ÉÉpuisement des ressources, stress hydrique, augmentation des températures… Alors que l’urgence climatique impose de transformer le retail, le secteur reste accroché à l’économie linéaire, extractive et polluante, et ce malgré la montée en puissance de pratiques plus vertueuses. Comment changer de modèle ? La RSE est-elle suffisante pour y parvenir ?

 

Malgré le développement de la seconde main, et bien que les habitudes de consommation évoluent, rien ne change, ou si peu. En 2023, selon l’indicateur Circularity Gap Report, seulement 7,2% des 100 milliards de tonnes de ressources naturelles consommées au niveau mondial sont réemployées. Pour tous les secteurs, pour tous les marchés et pour toutes les entreprises, l’économie linéaire reste le modèle dominant alors qu’elle est à l’origine de la crise environnementale sans précédent que nous traversons. 

 

Le retail est en grande partie responsable de cette situation. En continuant de mettre le curseur sur le produit neuf, en ne poussant pas suffisamment en avant le marché de l’occasion et en tardant à faire évoluer ses canaux de vente, le commerce participe pleinement à l’aggravation de ce phénomène.
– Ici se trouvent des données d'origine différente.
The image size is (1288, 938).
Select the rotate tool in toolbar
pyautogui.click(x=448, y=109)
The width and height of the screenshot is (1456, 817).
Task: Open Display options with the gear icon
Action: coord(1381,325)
Est-ce que cela veut dire que la RSE, qui est pourtant devenue une priorité pour le secteur afin de réduire son impact, n’est pas nécessairement le meilleur chemin à suivre ? Que faudrait-il faire de plus ? 

 

Réponse avec Stéphane Marthe, consultant en commerce durable omnicanal, qui était précédemment directeur de la transformation digitale de King Jouet. 

 

Où en sont les retailers en matière de RSE ? Quel est le niveau de maturité du secteur ? 

 

On ne peut répondre à un problème que si on le comprend. Or, le niveau de compréhension des retailers sur ces enjeux est encore insuffisant. Aujourd’hui, ils font assez facilement de la RSE parce que c’est périphérique à leur business. Pour autant, le cœur du sujet est plutôt dans la transformation durable de leurs modèles économiques. 

 

Pour le dire autrement, toute la création de valeur reste basée sur le fait d’écouler le plus de volume possible pour faire des économies d’échelle et augmenter les marges. Ce modèle est en train de voler en éclat parce que les ressources deviennent plus difficilement accessibles, plus coûteuses, et plus rares. A cela, il faut ajouter que l’inflation fait chuter le pouvoir d’achat, et par ricochet la consommation. C’est ce qui fait que le marché du neuf a tendance à se contracter. Le modèle extractif et linéaire n’est plus soutenable. 

 

Il y a aussi la question du stress hydrique !

 

En effet. En Espagne, à Barcelone, il n’a quasiment pas plu depuis trois ans, avec des réserves d’eau qui sont au plus bas. Il faut dessaler de l’eau de mer, ce qui est encore insuffisant pour répondre aux besoins. La question n’est plus de savoir quand nous allons être impactés par le réchauffement climatique. En réalité, nous y faisons déjà face.  De leur côté, les retailers sont dans une forme de déni. Ils ne veulent pas ou ne peuvent pas prendre en compte ces signaux,  à l’image du Titanic qui ne ralentit pas tandis que l’iceberg se rapproche. Alors que tout indique que l’économie linéaire est condamnée, ils font quelques tests d’économie circulaire dans le meilleur des cas, et dans le pire, ils se contentent d’y réfléchir.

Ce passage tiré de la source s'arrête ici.